“Él te puso hoy en mis manos, pero yo no quise atentar contra el ungido del Señor”. El grito de David sonaba como un desafío desde el otro lado del barranco. De noche se había acercado hasta el campamento del rey Saúl. Y se había llevado desde su misma cabecera la lanza de aquel rey que lo perseguía con una tropa desmesurada (1 Sam 26,23).
La escena se repite a lo largo de la historia. El poderoso y el débil. El rey y su fiel vasallo, que lo ha librado del enemigo y toca el arpa para aliviar las depresiones del rey. La fuerza teme a la debilidad y utiliza toda su influencia para satisfacer su envidia y su deseo de mantenerse en el poder. Pero el joven David se muestra grande en su pequeñez. No quiere vengarse. No daría nunca la muerte al ungido por el Señor.
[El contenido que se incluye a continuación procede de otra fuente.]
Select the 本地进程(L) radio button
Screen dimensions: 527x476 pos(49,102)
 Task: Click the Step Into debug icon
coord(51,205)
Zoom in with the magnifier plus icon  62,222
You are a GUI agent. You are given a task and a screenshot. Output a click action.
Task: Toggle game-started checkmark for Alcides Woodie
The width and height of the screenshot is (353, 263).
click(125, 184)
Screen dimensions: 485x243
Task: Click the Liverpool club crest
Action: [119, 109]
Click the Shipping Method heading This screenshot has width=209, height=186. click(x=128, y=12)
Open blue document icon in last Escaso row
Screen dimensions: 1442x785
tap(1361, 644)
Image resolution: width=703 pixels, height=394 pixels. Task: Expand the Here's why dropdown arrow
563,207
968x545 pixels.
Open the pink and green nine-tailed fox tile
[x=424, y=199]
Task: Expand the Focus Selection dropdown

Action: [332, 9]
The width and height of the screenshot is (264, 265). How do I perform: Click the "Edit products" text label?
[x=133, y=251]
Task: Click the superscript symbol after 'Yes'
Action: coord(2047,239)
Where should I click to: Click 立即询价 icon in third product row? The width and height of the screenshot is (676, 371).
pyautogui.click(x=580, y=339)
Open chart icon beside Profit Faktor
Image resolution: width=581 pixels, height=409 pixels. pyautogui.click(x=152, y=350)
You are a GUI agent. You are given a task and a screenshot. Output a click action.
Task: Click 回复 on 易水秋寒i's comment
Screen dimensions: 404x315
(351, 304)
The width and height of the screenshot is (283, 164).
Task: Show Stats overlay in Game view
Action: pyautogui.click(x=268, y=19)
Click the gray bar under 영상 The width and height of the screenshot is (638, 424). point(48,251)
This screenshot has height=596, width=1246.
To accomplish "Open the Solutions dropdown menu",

No hay razones políticas para la grandeza del perdón. Sólo hay esa razón religiosa que pregona el salmo responsorial: “El Señor es compasivo y misericordioso, lento a la ira y rico en clemencia; no nos trata como merecen nuestros pecados ni nos paga según nuestras culpas”. Sal 102,8.10). Nuestra fe nos invita a vivir no según el modelo del hombre terreno. Nos exhorta y nos ayuda a vivir según los ideales del hombre celestial (1 Cor 15,45-49).
LO RAZONABLE Y LA LOCURA
Tras la proclamación de las bienaventuranzas, el evangelio de Lucas nos recuerda el mensaje fundamental de Jesús: “Amad a vuestros enemigos, haced el bien a los que os odian, bendecid a los que os maldicen, orad por los que os injurian”. Cuatro verbos que resumen una propuesta que parece descabellada e imposible (Lc 6,27-38).
En un lenguaje oriental, tan colorista como exagerado, el texto concreta en algunos ejemplos ese tipo de amor inimaginable que propone el Maestro. Presentar la mejilla al que nos hiere. Dar más que lo que nos piden. No reclamar lo que nos arrebatan. ¿No es una locura?
Amar a los que nos aman, hacer el bien a quien nos ha hecho bien, prestar dinero para cobrarlo con intereses. Eso es lo normal, lo habitual, lo más razonable de este mundo. Eso lo hacen con frecuencia hasta los mas degenerados. Claro que para seguir comportándonos así, no necesitábamos al Mesías de Dios. ¿Dónde estaría la novedad que todos soñamos?
EL TALANTE DEL PADRE
Dios es compasivo y misericordioso. Imitar esas cualidades suyas es el camino de la sabiduría y de la armonía social. Así es el Padre. Y solo con ese espíritu pueden imitarle sus hijos. Ese talante se concreta en dos prohibiciones y en dos exhortaciones:
• “No juzgar”. No conocemos las profundas motivaciones que llevan a los demás a actuar. No conocemos todas las circunstancias en las que se sitúan sus decisiones.
• “No condenar”. No podemos negar a los demás la oportunidad para revisar su comportamiento. Nada es definitivo mientras vamos de camino.
• “Perdonar”. Somos un “ejercito de perdonados”, como ha dicho el papa Francisco. Todos hemos necesitado y necesitaremos una y mil veces el perdón.